What to work on —
Copy every one of the following rows word for word, without changing anything.
▬▬▬▬▬▬
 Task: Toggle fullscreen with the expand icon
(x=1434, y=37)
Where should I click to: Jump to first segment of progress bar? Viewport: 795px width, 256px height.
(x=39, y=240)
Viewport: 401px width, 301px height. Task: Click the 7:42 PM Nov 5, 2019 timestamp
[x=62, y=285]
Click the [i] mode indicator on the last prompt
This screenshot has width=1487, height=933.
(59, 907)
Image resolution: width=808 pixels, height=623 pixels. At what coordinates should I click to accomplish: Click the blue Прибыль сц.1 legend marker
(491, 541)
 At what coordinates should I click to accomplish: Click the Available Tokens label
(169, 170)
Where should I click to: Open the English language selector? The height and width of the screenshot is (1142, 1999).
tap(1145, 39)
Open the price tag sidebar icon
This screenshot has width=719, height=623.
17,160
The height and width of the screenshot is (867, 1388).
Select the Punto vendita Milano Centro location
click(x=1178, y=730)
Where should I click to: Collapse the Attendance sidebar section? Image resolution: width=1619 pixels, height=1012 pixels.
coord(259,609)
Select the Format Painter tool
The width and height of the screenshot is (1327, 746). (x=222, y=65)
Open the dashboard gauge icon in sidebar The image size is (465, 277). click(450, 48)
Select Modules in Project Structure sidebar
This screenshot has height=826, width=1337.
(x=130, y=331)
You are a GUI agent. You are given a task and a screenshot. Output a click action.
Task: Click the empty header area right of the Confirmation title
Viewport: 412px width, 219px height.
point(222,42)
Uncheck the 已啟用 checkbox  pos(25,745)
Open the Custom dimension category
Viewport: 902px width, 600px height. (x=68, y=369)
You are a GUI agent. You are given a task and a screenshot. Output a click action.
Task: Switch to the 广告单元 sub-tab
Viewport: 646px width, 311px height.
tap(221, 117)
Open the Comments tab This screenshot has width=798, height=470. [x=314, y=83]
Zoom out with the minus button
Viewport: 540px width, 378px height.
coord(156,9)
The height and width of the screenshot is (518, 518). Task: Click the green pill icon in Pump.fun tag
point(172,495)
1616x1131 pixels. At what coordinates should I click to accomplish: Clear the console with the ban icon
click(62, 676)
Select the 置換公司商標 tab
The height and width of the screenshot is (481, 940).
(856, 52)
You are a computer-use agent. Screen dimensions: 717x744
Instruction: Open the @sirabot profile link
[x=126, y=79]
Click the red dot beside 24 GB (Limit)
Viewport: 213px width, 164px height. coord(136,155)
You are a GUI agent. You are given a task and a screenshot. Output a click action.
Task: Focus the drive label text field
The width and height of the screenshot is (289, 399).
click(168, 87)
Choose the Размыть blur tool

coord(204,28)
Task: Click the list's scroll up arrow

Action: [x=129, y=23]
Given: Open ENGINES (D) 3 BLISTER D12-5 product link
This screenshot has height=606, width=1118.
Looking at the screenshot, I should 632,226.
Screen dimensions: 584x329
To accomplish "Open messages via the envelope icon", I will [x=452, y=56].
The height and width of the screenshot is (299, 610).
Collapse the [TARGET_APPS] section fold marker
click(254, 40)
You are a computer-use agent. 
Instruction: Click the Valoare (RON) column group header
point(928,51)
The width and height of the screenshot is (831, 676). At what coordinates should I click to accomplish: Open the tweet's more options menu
▬▬▬▬▬▬
Expected answer —
 Task: Toggle fullscreen with the expand icon
(x=1434, y=37)
Where should I click to: Jump to first segment of progress bar? Viewport: 795px width, 256px height.
(x=39, y=240)
Viewport: 401px width, 301px height. Task: Click the 7:42 PM Nov 5, 2019 timestamp
[x=62, y=285]
Click the [i] mode indicator on the last prompt
This screenshot has width=1487, height=933.
(59, 907)
Image resolution: width=808 pixels, height=623 pixels. At what coordinates should I click to accomplish: Click the blue Прибыль сц.1 legend marker
(491, 541)
 At what coordinates should I click to accomplish: Click the Available Tokens label
(169, 170)
Where should I click to: Open the English language selector? The height and width of the screenshot is (1142, 1999).
tap(1145, 39)
Open the price tag sidebar icon
This screenshot has width=719, height=623.
17,160
The height and width of the screenshot is (867, 1388).
Select the Punto vendita Milano Centro location
click(x=1178, y=730)
Where should I click to: Collapse the Attendance sidebar section? Image resolution: width=1619 pixels, height=1012 pixels.
coord(259,609)
Select the Format Painter tool
The width and height of the screenshot is (1327, 746). (x=222, y=65)
Open the dashboard gauge icon in sidebar The image size is (465, 277). click(450, 48)
Select Modules in Project Structure sidebar
This screenshot has height=826, width=1337.
(x=130, y=331)
You are a GUI agent. You are given a task and a screenshot. Output a click action.
Task: Click the empty header area right of the Confirmation title
Viewport: 412px width, 219px height.
point(222,42)
Uncheck the 已啟用 checkbox  pos(25,745)
Open the Custom dimension category
Viewport: 902px width, 600px height. (x=68, y=369)
You are a GUI agent. You are given a task and a screenshot. Output a click action.
Task: Switch to the 广告单元 sub-tab
Viewport: 646px width, 311px height.
tap(221, 117)
Open the Comments tab This screenshot has width=798, height=470. [x=314, y=83]
Zoom out with the minus button
Viewport: 540px width, 378px height.
coord(156,9)
The height and width of the screenshot is (518, 518). Task: Click the green pill icon in Pump.fun tag
point(172,495)
1616x1131 pixels. At what coordinates should I click to accomplish: Clear the console with the ban icon
click(62, 676)
Select the 置換公司商標 tab
The height and width of the screenshot is (481, 940).
(856, 52)
You are a computer-use agent. Screen dimensions: 717x744
Instruction: Open the @sirabot profile link
[x=126, y=79]
Click the red dot beside 24 GB (Limit)
Viewport: 213px width, 164px height. coord(136,155)
You are a GUI agent. You are given a task and a screenshot. Output a click action.
Task: Focus the drive label text field
The width and height of the screenshot is (289, 399).
click(168, 87)
Choose the Размыть blur tool

coord(204,28)
Task: Click the list's scroll up arrow

Action: [x=129, y=23]
Given: Open ENGINES (D) 3 BLISTER D12-5 product link
This screenshot has height=606, width=1118.
Looking at the screenshot, I should 632,226.
Screen dimensions: 584x329
To accomplish "Open messages via the envelope icon", I will [x=452, y=56].
The height and width of the screenshot is (299, 610).
Collapse the [TARGET_APPS] section fold marker
click(254, 40)
You are a computer-use agent. 
Instruction: Click the Valoare (RON) column group header
point(928,51)
The width and height of the screenshot is (831, 676). At what coordinates should I click to accomplish: Open the tweet's more options menu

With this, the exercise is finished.